Nice ML integration on FactSet

Here’s a webinar of DataRobot on FactSet

Very slick ML integration. Looks like the “AutoPilot” mode just goes through all 87 (gasp!) models to find the best (isn’t this curve fitting??). Nice presentations of feature impact. Obviously running the data through all 87 models is excessive but I’m guessing that’s how DataRobot makes money : by enticing you to test more models.

Another good webinar is this one Machine Learning for Quant Investing with DataRobot on FactSet

A good primer is this one Five Lessons On Machine Learning-based Investment Strategies

We will be investigating our own ML integration so let us know what you think. In simple terms initially I see it as an alternative to the ranking system. If we rely on an ML cloud services, like DataRobot, the integration will be much faster. Most of what you see in the video is made by DataRobot. But there are big advantages to hosting our own ML system. For example you could use the data points directly w/o a data license since the data would never leave our servers, and no downloading would be needed. BTW, DataRobot offers $500 credit with a registration.

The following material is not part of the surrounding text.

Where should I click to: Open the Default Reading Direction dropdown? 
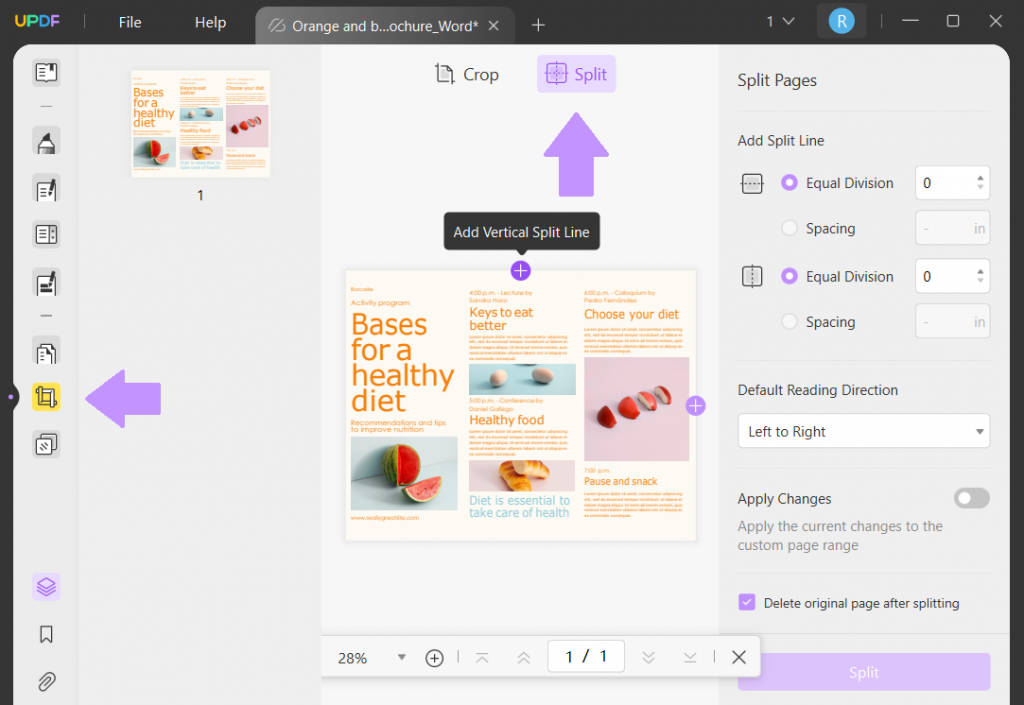863,431
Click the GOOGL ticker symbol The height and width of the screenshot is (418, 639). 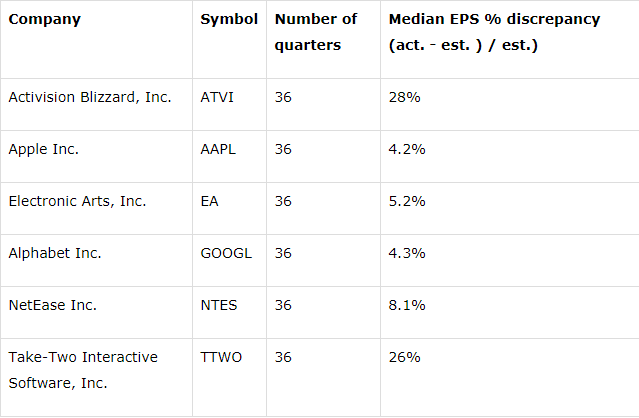226,253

So FactSet seems to be embracing ML. Not sure what are the costs are. What are others doing ? Have you seen any other integrations of ML with investing?

Marco,

Thank you for the link.

Notice DataRobot uses XGBoost! “Enterprise-grade open source” in the video. One of only 6 program (and computer languages) included. Looks like Steve is onto something.

And XGBoost is one of the models that he uses in his example.

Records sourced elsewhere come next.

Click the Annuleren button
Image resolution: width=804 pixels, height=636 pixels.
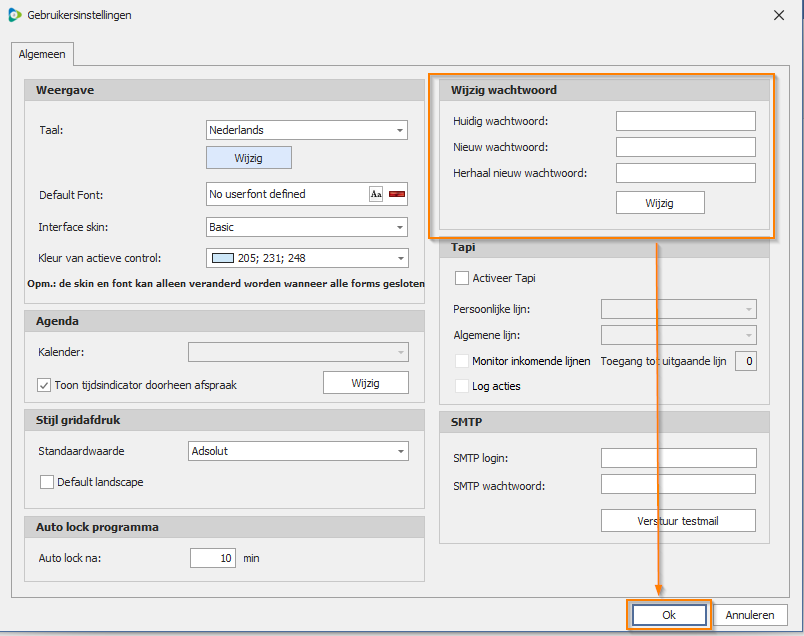pos(750,615)
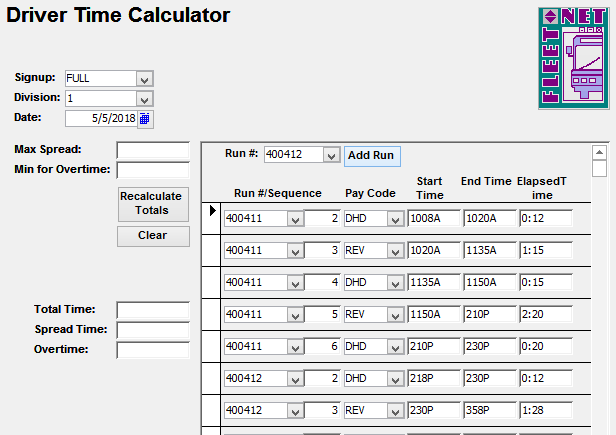This screenshot has width=616, height=435.
Task: Click the Total Time field
Action: [152, 310]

BTW, is P123 now the premier AI/ML site for retail investors? I think so, but I would not stop here. I do not know exactly where to go but I am sure there are some great ideas at P123 and in the community.

And then there is marketing. Maybe P123 could have a video of DataSet’s data with XGBoost for retail investors if DataRobot can do it for institutions. Maybe Steve and Hem could moderate it.

Jim

Marco,

I think you need to get beyond this.

It is okay if people posting on P123 do not get it and do not want to use P123’s full machine-learning potential—including the methods to reduce overfitting. P123 has other things to offer.

But done right machine-learning reduces overfitting—unlike the methods used creating most of the designer models.

The video talks about “out-of-sample validation.” And he uses a hold-out test set in the video. As the owner of the premier machine-learning site for retail investors in the world you might consider promoting P123’s ability reduce overfitting

Best,

Jim

BTW, I find what Steve has done over at Colab to be a little more user friendly in many ways. As you would expect from the premier machine-learning platform (for retail investors) in the world. Although what they have done is both incredible and pretty intimidating if we actually want to keep up.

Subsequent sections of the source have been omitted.